Cystoscopy usually shows broad-based, often polypoid masses with ulcerated and hemorrhagic surfaces. The sarcomatoid component of SCUB is often present in the deeper portion of the tumor; therefore, detection of this component in the voided cytologic specimen is low. In this case, urine cytology was Class III. CT scans and MRI can be included in the staging and metastatic workup for invasive bladder cancer. In this case, CT revealed contrast-enhanced wall thickening; however, MRI did not reveal obvious muscle invasion of the tumor.
Using immunohistochemistry for diagnosis, the expression of epithelial and mesenchymal markers, such as cytokeratin and vimentin, was positive. 4 Based on immunohistochemical features and hematoxylin and eosin staining, this case was diagnosed as urothelial carcinoma with sarcomatoid/osteosarcoma variant with both an associated urothelial carcinoma component and a sarcomatoid component (Figure 2(g)–(j)). The sarcomatoid variant lesion also retained the elements of basal-type urothelial carcinoma.
TUR-BT is performed for the diagnosis and treatment of SCUB. TURBO or en-bloc TUR-BT is effective for complete tumor resection, accurate staging, and identification of vascular invasion. 5 In this case, the tissue obtained by TURBO showed the transition from urothelial carcinoma to sarcoma and was also useful in the assessment of resected margins and vascular invasion (Figure 2(e) and (f)).
No standardized treatment protocol is available for this disease because of the rarity of SCUB and the absence of randomized controlled trials. Various combinations of neoadjuvant or adjuvant chemotherapy, chemotherapy for metastatic disease, and radiation therapy after radical surgery have been advocated due to the high local recurrence and metastasis rates of the tumor after radical cystectomy. We performed radical cystectomy. However, the patient developed lung metastases in a short period. The patient received chemotherapy with doxorubicin according to the chemotherapy regimen for osteosarcoma. 6 As the patient had only one metastatic site after chemotherapy, we removed the residual site. The patient has been alive without recurrence for 18 months after the lobectomy. SCUB has worse disease-specific and overall survival than conventional high-grade urothelial carcinoma; however, aggressive treatment for SCUB can lead to long-term remission status.
Conclusion
We presented a case of urothelial carcinoma with sarcomatoid/osteosarcoma variant.
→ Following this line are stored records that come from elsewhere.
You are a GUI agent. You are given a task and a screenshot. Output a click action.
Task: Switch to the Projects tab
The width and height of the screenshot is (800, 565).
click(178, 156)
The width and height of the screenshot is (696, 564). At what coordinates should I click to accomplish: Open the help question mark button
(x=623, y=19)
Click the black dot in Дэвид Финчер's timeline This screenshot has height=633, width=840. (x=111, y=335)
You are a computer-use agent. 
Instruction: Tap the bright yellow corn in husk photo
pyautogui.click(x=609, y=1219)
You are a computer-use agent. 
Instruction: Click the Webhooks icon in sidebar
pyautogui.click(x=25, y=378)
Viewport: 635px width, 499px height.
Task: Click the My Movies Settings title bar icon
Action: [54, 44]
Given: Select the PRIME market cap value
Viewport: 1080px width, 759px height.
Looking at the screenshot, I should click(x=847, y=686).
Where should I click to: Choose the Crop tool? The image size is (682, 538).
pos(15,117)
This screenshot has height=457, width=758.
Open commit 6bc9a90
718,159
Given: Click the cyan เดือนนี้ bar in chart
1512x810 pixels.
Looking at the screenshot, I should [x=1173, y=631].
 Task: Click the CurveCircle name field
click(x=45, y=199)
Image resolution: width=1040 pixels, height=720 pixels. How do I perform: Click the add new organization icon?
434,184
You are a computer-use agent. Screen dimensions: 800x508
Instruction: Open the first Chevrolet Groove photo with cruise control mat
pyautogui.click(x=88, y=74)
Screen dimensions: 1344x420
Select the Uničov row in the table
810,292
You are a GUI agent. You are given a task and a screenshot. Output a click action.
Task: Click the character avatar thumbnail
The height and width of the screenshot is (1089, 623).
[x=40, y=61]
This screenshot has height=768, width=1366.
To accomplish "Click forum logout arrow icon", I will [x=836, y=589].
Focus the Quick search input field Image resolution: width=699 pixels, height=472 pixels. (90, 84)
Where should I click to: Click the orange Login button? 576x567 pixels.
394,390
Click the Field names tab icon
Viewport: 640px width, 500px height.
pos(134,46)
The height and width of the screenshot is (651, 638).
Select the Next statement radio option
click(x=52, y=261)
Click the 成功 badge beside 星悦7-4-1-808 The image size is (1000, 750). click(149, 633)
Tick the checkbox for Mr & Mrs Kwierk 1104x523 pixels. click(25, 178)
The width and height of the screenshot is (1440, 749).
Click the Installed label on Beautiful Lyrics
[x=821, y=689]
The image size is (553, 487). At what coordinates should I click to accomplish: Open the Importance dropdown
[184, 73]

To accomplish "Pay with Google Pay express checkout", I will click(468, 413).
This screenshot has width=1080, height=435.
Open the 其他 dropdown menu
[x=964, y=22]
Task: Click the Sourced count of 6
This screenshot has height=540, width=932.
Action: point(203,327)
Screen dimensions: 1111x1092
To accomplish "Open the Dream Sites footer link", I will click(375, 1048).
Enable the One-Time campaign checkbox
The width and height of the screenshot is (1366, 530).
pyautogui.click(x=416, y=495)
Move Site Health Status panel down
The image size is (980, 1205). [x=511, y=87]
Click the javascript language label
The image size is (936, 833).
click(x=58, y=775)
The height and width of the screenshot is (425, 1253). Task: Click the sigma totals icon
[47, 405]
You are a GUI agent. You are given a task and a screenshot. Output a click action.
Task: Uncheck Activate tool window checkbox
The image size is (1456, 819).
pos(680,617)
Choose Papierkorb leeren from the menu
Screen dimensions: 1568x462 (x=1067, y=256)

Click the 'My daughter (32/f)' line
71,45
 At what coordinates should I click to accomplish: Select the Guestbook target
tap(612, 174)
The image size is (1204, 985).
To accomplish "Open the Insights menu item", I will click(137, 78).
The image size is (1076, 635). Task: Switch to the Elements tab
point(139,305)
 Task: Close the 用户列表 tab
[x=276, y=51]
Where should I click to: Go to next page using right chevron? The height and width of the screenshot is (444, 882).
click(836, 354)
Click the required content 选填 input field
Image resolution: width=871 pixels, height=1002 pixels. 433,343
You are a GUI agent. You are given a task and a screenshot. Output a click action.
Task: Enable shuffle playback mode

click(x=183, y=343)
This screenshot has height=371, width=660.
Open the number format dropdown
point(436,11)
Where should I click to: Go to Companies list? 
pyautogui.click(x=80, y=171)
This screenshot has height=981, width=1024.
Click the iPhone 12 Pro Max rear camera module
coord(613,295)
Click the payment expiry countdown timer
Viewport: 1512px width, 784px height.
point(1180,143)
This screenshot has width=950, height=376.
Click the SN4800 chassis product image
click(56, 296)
As most investigators have reported poor outcomes for patients with SCUB regardless of the type of treatment, early diagnosis and treatment are necessary for the cure of the disease.
Footnotes
Declaration of conflicting interests
The author(s) declared no potential conflicts of interest with respect to the research, authorship, and/or publication of this article.
Ethical approval
Our institution does not require ethical approval for reporting individual cases or case series.
Funding
The author(s) received no financial support for the research, authorship, and/or publication of this article.
Informed consent
Written informed consent was obtained from the patient for his anonymized information to be published in this article.